Prompt — Carry on the forum post below about a slow query for resetting a table's flag, starting right after its last line.

#### Passage shown ####

4

I am in need of resetting flag of a table 'A' from 'X' to 'Y' where the update_date of a row satisfies the conditions 1. update_date > 1 month, 2. flag = 'X' & 3. type = 1.

And the update_date is checked against another table 'B'. I hope the following query will explain what exactly I need. Also this query works fine for me. But the problem is it is taking too long time. Actually my tables A & B are much bigger almost contains billion rows and there are about 10 columns.

When I run my sub query for selecting A.id I got the result immediately.

 SELECT a.id 
 FROM A a 
 JOIN B b 
 ON (a.id = b.id 
       AND a.name = b.name 
       AND a.type = 1 
       AND a.flag = 'X' 
       AND a.update_date > DATE_SUB(NOW(), INTERVAL 1 MONTH) tmp_table)

#### Material ####

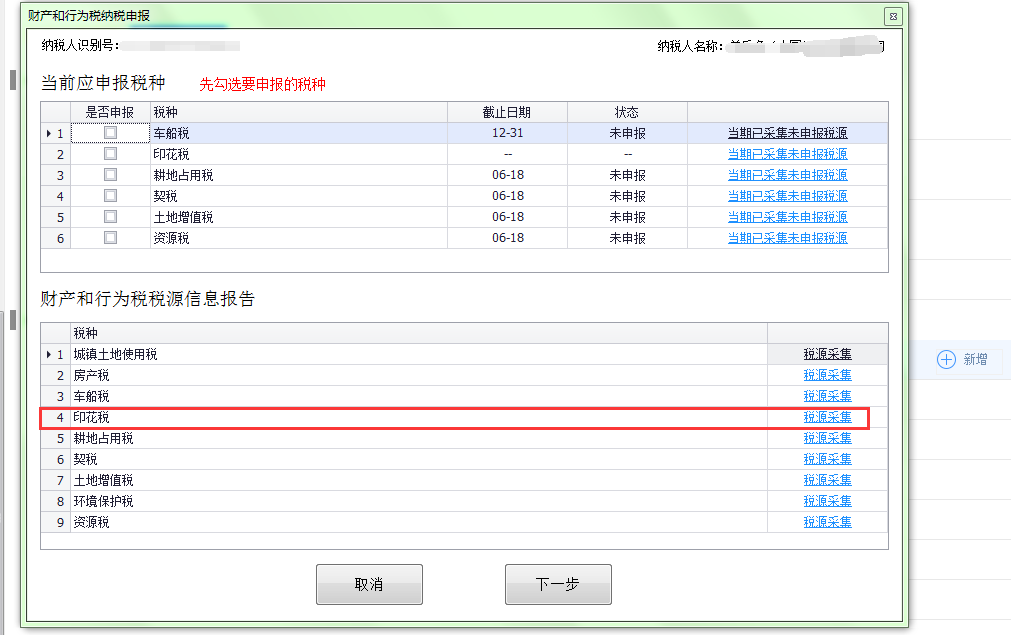Check the 车船税 declaration checkbox
1011x635 pixels.
(110, 133)
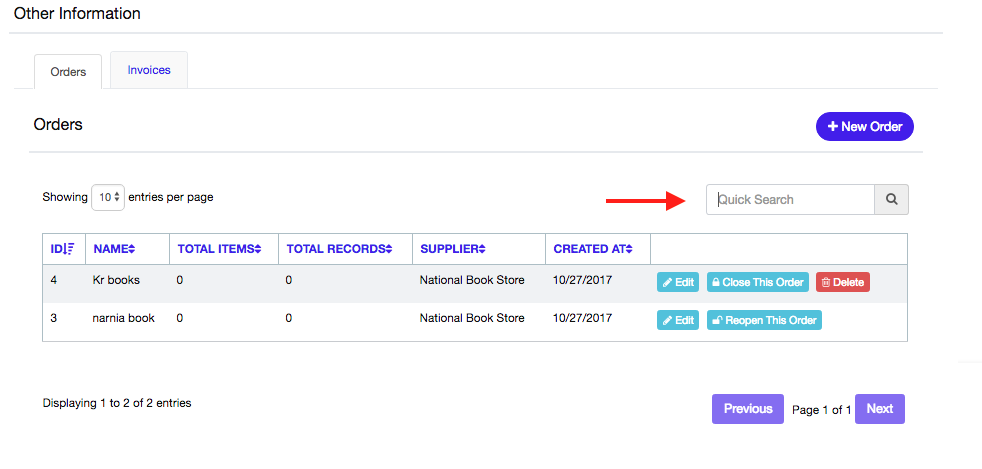Sort orders by Created At date
The image size is (982, 469).
click(x=593, y=249)
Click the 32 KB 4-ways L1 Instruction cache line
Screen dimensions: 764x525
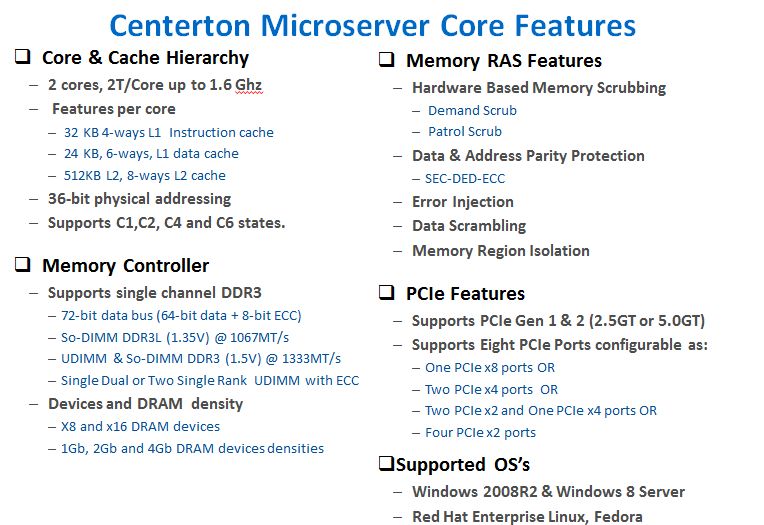169,133
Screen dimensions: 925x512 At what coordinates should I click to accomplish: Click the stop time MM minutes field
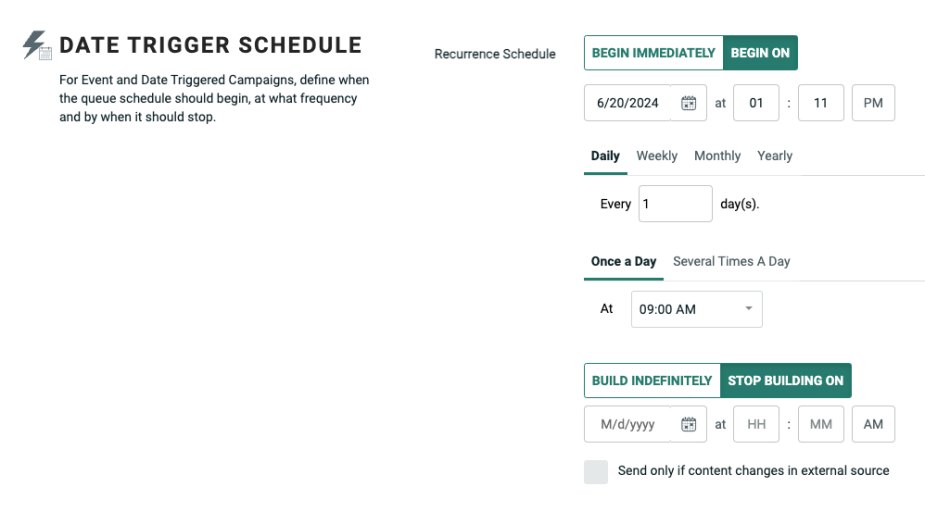pos(820,424)
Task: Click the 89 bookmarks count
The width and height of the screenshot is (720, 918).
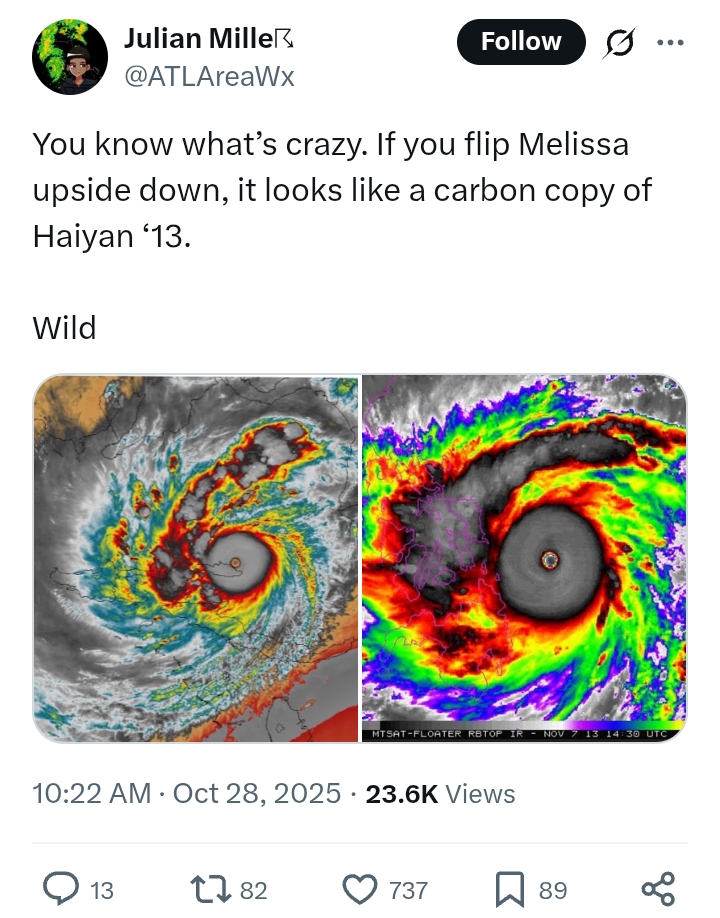Action: (552, 890)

####

The output —
But only the update query even if I put limit also it's taking much time.

UPDATE A 
SET flag='Y' 
WHERE id IN (SELECT a.id 
             FROM A a 
             JOIN B b 
             ON (a.id = b.id 
                   AND a.name = b.name 
                   AND a.type = 1 
                   AND a.flag = 'X' 
                   AND a.update_date > DATE_SUB(NOW(), INTERVAL 1 MONTH) tmp_table))  
             LIMIT 100

I am looking for alternate solutions of my query which makes it fast. Hope I could write a stored procedure for it. But in SP I should loop through for each target_ids right?

I don't wish to write two separate queries in PHP, since there are many threads of my PHP scripts running on cron which returns same results (time latency).

Also to note, I do have enough indexing for columns.

Wish to update limits by limit. ie., update 1000+ records for every run.

Garfield
  • 2,487
  • 4
  • 31
  • 54

3 Answers3

3

Change in with exists

EXISTS will be faster because once the engine has found a hit, it will quit looking as the condition has proved true. With IN it will collect all the results from the subquery before further processing.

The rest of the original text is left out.